--- RECORD EXTRACTS ---
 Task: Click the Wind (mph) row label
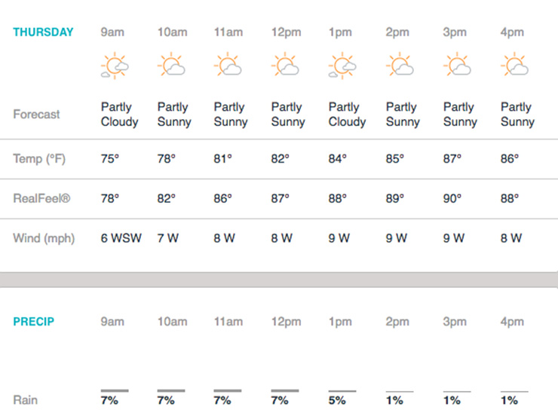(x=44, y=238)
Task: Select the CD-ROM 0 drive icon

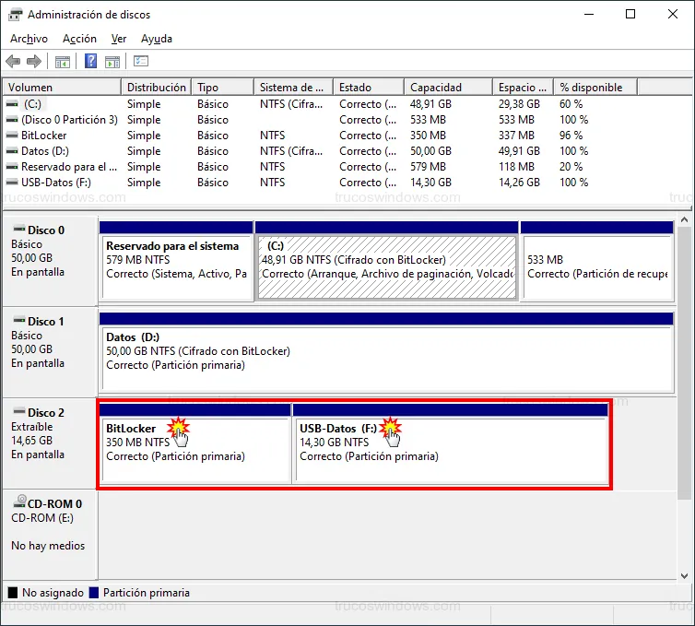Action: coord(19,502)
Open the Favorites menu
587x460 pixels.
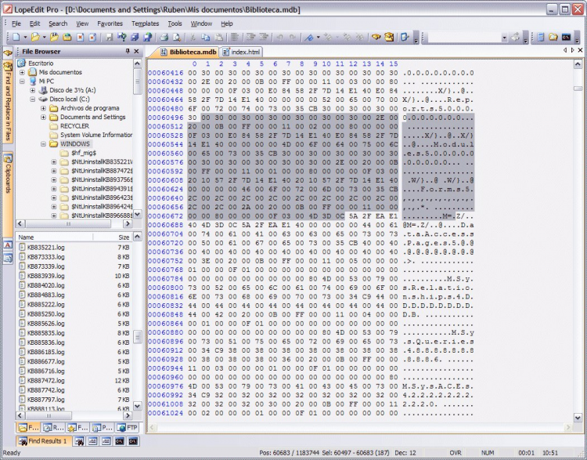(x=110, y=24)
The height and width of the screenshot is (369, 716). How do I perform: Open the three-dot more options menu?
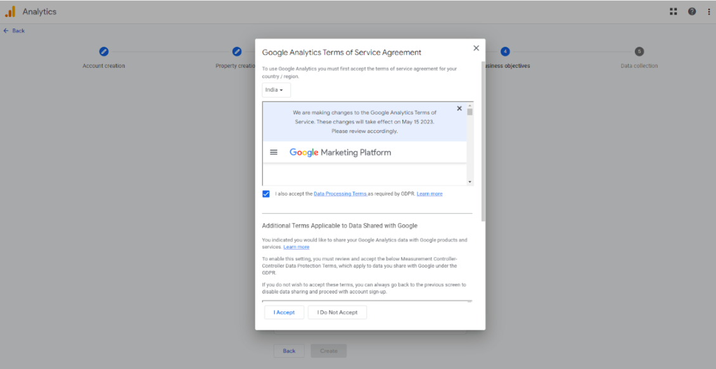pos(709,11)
---
> **TASK TO COMPLETE**: Output exactly the lines from the one containing "The height and" through the last line of the records above, both included, and leave out the pictures.

> **SOLUTION FOR THIS PROBLEM**:
The height and width of the screenshot is (369, 716). How do I perform: Open the three-dot more options menu?
pos(709,11)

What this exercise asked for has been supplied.